Remote PowerShell

The application can execute PowerShell scripts on remote Windows devices using Invoke-Command and captures their output. Choose Options → Remote PowerShell from the menu.

Remote PowerShell dialog

The dialog shows two columns: Item Name and Script Text. When creating or editing an entry, you can write the script in a syntax-highlighted editor and click Run to test it on your local machine.

Prerequisites

PowerShell remoting relies on the Windows Remote Management (WinRM) service. On the target devices, WinRM must be enabled.

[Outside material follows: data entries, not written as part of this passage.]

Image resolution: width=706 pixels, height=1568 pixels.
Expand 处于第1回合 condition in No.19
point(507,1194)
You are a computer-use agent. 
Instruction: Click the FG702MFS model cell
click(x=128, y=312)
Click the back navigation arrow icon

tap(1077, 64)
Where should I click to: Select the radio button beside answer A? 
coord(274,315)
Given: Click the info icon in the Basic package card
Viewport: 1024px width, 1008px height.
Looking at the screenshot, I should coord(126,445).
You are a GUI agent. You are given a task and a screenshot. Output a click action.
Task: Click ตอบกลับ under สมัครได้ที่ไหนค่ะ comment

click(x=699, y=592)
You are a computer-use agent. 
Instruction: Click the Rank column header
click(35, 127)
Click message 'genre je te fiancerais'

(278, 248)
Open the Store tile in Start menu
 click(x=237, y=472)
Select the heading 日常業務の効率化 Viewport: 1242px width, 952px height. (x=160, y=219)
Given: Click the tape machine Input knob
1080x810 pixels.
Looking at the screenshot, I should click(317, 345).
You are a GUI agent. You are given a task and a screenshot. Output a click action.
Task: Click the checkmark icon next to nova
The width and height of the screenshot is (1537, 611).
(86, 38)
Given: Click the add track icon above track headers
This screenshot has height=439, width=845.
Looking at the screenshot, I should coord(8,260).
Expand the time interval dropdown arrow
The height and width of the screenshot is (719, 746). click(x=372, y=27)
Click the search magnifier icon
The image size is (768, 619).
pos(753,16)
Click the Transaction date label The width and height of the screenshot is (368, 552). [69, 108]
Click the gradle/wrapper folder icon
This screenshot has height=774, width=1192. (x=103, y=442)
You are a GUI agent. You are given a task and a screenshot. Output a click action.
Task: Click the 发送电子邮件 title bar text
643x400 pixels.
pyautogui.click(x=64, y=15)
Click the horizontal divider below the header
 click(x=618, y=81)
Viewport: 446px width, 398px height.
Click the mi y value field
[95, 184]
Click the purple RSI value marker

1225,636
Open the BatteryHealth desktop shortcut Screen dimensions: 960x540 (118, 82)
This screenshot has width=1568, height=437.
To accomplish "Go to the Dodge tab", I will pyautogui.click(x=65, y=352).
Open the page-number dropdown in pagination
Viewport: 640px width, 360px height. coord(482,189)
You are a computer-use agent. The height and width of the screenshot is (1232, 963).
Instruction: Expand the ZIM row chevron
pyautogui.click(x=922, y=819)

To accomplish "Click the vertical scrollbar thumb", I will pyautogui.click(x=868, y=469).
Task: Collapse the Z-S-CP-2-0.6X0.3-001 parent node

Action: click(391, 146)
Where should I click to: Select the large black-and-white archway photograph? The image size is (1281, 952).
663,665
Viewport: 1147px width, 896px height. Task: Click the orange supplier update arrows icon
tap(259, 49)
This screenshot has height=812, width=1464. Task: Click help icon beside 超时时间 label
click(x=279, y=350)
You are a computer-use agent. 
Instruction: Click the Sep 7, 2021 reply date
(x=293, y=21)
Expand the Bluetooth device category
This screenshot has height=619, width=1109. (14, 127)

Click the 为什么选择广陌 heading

You can enable it by running Enable-PSRemoting -Force in an elevated PowerShell prompt on each target, or deploy it via Group Policy.

Connection options

Use SSL connection
Encrypts the PowerShell remoting connection using HTTPS. The target must have an appropriate SSL certificate configured for WinRM.
Do not load profile
Skips loading the PowerShell profile on the remote device, which can speed up execution and avoids side effects from profile scripts.

Authentication

By default the scanner connects using your current Windows account credentials. If the target devices require different credentials, supply a username and password in the authentication section. Credentials are managed via the Credential Manager.

Script examples

Get-PSDrive C | Select-Object Used, Free
Reports used and free space on the C: drive.
Get-Service | Where-Object {$_.status -eq "running"} | Format-Wide -Property Name -Column 1
Lists all running services.
Get-EventLog system -newest 5 | Format-Wide -Property Message -Column 1
Shows the five most recent System event log entries.
sqlcmd -Q "select @@version;"
Returns the SQL Server version (requires sqlcmd on the target).
collecting disk space information

Create a PowerShell query with the script Get-PSDrive C | Select-Object Used, Free. After scanning, each device will show the used and free space on its C: drive. This provides more detailed information than what the built-in share scanning offers.